──────── Task input ────────

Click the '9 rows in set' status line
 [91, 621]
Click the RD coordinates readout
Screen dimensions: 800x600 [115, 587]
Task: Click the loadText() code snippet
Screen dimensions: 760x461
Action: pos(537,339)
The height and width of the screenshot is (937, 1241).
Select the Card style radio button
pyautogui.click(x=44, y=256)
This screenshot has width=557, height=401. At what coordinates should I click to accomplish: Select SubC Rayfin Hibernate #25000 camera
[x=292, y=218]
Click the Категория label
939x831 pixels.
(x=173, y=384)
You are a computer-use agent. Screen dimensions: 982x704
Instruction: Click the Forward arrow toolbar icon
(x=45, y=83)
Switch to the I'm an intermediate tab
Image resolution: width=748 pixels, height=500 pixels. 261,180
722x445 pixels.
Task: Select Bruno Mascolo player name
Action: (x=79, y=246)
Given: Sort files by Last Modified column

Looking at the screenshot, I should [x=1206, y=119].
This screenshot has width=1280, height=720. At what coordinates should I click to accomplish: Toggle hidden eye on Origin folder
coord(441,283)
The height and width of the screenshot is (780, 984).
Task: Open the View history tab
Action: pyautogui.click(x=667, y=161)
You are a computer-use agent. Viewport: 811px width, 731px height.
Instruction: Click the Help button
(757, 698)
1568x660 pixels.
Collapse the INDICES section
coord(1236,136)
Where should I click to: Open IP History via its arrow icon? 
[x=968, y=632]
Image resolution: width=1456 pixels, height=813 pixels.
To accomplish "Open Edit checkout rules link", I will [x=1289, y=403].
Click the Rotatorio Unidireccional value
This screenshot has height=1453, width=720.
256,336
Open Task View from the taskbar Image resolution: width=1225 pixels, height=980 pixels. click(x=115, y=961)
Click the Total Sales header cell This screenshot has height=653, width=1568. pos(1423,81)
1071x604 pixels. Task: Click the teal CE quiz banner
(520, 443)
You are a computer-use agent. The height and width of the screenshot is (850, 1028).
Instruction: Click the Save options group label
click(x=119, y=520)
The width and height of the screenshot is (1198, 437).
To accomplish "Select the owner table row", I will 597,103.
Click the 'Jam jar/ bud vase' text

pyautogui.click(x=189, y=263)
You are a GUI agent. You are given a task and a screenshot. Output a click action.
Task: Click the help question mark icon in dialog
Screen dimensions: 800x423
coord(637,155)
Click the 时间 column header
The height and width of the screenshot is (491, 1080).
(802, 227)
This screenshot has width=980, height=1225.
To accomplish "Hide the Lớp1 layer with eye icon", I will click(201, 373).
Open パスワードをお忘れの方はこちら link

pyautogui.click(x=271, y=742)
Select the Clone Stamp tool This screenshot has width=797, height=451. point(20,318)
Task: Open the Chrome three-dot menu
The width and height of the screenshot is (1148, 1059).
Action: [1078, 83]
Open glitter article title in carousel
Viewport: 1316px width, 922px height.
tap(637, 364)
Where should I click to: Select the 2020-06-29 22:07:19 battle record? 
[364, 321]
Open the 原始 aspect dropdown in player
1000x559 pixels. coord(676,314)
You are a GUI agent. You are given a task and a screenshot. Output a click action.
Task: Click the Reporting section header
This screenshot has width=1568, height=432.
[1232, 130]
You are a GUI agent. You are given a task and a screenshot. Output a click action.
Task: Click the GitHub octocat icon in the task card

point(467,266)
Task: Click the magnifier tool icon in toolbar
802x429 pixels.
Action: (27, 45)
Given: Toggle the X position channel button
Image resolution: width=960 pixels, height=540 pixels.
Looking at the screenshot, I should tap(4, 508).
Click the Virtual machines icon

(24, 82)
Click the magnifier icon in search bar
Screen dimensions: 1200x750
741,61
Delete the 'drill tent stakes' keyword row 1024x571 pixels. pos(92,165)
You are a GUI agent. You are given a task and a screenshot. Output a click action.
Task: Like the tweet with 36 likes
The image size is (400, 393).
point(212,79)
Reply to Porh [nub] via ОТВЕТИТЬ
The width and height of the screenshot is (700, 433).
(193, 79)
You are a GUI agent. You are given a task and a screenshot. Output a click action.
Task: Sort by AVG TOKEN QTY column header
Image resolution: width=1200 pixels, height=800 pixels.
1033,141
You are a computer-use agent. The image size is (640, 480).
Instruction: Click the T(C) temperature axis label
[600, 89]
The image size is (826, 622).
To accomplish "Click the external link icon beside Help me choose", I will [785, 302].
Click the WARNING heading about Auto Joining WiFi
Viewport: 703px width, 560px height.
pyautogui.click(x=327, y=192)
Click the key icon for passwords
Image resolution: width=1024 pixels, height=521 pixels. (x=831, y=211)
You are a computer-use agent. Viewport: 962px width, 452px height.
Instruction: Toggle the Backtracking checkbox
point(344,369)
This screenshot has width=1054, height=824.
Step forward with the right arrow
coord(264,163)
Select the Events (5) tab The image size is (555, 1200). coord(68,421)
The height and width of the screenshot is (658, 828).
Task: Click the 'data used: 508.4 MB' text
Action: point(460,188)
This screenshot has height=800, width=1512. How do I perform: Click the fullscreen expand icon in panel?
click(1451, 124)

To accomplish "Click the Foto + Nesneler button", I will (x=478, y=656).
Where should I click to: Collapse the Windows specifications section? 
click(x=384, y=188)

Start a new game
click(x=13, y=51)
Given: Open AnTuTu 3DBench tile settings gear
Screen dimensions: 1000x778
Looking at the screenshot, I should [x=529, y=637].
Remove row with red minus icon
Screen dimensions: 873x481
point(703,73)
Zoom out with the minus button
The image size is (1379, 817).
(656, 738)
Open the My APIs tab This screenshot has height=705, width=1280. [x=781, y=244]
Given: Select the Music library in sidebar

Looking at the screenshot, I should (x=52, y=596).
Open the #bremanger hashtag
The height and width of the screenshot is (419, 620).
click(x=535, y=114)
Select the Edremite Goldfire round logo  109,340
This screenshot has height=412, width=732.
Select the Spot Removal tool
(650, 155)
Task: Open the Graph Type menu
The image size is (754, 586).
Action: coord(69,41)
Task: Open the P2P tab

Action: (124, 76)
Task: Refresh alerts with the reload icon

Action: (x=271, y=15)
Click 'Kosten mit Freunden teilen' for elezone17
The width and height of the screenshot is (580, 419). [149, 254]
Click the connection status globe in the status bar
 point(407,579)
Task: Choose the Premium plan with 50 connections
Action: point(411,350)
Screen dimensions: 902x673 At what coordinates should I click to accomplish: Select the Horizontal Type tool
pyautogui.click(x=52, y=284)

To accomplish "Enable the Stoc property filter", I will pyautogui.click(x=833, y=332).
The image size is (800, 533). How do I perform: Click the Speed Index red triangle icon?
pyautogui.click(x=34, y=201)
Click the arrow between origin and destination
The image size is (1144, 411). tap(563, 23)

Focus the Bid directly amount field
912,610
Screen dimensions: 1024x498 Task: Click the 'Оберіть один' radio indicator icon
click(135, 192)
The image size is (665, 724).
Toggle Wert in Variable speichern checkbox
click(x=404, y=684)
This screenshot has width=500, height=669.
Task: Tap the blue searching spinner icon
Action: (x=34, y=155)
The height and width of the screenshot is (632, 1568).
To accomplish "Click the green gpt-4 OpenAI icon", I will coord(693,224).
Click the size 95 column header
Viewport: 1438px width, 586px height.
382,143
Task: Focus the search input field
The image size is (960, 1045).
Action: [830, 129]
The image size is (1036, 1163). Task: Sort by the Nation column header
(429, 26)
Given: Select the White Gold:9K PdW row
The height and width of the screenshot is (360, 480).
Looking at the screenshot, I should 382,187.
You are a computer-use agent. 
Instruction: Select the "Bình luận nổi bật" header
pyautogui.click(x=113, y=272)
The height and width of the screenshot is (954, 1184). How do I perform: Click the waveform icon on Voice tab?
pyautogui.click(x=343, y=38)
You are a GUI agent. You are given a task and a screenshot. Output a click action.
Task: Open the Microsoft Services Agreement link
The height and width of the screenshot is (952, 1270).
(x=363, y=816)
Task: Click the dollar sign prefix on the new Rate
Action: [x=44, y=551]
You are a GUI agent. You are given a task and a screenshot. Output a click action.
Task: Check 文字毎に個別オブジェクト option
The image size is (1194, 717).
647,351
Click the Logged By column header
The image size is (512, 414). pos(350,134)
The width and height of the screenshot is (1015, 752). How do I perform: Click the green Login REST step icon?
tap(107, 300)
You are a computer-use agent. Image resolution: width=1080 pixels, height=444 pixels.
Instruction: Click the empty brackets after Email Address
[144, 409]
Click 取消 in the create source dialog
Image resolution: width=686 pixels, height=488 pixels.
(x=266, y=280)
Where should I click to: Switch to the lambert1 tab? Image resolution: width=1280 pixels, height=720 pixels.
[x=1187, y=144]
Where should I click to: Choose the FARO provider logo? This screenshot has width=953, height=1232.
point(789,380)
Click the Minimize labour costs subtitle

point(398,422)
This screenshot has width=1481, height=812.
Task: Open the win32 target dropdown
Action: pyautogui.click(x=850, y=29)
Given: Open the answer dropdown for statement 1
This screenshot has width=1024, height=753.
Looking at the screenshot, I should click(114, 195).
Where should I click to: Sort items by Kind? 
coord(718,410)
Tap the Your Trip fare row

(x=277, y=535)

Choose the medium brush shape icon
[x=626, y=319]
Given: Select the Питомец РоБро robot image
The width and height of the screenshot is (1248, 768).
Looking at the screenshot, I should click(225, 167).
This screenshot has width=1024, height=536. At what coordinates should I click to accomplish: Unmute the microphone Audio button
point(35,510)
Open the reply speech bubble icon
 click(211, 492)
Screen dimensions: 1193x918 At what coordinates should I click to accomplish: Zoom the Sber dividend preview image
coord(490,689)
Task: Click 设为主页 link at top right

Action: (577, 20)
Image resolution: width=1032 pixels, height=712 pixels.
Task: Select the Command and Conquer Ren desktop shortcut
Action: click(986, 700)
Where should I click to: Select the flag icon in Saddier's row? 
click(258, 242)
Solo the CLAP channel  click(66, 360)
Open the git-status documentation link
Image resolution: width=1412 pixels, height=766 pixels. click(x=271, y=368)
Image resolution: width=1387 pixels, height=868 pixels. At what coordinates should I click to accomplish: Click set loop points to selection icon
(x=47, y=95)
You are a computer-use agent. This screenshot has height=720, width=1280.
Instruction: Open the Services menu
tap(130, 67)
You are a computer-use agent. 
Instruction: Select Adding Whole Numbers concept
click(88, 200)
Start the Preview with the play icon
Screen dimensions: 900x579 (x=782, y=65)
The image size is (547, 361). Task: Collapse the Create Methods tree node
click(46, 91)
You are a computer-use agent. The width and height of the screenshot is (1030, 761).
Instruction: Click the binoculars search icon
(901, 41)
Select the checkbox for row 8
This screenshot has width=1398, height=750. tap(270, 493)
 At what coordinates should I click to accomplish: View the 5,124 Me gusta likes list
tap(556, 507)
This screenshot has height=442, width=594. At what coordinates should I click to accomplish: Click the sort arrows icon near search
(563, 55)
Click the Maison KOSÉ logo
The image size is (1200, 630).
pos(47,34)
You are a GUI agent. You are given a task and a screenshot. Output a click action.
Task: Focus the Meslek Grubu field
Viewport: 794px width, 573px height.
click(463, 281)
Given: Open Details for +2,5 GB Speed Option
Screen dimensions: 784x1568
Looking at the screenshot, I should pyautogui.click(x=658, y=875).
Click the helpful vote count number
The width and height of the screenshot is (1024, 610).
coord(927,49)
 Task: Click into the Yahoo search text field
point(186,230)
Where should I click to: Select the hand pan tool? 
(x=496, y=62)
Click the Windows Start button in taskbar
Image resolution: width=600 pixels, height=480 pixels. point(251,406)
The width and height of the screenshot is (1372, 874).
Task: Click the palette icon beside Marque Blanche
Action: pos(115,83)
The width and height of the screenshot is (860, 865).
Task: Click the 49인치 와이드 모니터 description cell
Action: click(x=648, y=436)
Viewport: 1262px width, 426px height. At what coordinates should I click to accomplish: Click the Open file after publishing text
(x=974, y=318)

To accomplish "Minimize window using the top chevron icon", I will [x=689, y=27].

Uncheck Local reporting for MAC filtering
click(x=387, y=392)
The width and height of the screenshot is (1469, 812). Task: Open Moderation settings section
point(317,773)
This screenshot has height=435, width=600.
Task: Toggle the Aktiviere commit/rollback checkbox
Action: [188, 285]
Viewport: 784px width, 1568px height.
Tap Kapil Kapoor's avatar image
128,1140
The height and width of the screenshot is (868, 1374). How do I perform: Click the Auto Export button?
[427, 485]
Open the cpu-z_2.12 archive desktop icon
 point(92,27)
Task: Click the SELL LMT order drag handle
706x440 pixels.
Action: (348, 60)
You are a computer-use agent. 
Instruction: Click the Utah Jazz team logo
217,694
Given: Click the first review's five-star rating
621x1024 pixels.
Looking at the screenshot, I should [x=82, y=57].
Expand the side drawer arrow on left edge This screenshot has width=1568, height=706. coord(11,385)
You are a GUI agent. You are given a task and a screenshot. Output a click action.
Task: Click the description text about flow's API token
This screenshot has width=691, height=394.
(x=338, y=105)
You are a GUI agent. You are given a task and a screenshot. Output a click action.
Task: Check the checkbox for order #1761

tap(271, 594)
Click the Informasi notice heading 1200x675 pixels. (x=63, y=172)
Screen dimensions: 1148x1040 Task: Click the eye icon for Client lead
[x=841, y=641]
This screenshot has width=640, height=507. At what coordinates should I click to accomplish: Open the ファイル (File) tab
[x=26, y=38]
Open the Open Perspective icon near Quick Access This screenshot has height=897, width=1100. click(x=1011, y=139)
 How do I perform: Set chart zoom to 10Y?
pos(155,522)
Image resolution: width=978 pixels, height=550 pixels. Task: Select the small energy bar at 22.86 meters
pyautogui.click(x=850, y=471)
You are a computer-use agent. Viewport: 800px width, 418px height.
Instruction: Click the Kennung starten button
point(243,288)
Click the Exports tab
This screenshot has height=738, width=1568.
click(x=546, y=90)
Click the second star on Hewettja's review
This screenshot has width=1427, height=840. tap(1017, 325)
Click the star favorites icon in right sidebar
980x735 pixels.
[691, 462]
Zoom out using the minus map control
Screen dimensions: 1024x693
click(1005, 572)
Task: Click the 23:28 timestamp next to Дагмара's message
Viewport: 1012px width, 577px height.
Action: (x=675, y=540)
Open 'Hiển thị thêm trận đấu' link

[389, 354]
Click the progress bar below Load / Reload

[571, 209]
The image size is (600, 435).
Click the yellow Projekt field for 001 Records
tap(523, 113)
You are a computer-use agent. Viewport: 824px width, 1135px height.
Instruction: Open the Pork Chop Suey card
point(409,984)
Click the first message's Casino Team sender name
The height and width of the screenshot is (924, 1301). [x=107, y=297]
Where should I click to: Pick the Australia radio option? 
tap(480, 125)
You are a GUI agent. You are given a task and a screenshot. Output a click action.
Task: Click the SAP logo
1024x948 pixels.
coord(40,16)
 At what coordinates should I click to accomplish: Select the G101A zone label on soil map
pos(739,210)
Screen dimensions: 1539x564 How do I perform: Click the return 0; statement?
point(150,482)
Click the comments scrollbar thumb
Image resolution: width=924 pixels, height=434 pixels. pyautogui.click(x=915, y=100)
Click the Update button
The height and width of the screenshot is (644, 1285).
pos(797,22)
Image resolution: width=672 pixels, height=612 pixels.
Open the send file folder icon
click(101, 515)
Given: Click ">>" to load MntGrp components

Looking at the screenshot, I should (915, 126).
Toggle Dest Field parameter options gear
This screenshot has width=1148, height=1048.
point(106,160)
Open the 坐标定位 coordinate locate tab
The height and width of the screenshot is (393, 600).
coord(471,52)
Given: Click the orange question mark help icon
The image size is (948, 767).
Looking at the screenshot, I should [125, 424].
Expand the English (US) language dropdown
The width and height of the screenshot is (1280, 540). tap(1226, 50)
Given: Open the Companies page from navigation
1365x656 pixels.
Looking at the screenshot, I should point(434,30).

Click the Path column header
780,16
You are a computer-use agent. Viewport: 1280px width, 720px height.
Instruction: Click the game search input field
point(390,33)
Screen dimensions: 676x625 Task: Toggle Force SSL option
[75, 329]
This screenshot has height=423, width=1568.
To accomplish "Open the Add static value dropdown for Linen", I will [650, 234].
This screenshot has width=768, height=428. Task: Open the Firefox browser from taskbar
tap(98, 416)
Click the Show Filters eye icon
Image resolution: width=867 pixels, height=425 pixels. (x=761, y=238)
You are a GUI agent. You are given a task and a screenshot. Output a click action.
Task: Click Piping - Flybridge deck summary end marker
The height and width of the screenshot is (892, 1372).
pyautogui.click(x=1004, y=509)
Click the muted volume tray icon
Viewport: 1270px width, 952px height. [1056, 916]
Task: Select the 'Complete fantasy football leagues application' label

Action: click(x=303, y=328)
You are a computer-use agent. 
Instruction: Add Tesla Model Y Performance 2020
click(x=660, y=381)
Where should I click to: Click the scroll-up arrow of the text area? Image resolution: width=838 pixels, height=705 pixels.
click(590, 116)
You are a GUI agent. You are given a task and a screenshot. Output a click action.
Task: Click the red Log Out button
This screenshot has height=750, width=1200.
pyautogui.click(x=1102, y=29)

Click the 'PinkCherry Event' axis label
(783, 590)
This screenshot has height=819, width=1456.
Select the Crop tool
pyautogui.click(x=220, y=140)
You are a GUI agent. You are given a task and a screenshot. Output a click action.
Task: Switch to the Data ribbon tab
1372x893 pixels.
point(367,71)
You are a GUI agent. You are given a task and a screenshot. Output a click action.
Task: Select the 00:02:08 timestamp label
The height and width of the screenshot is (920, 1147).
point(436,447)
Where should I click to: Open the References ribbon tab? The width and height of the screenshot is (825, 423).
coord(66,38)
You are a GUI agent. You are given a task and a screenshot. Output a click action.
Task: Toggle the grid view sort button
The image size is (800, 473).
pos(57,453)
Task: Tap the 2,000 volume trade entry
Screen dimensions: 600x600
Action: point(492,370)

────────

> **Exercise details**
Which lines of the records above hold the word "timestamp"? Copy each of them.

> **Worked solution**
Task: Click the 23:28 timestamp next to Дагмара's message
Task: Select the 00:02:08 timestamp label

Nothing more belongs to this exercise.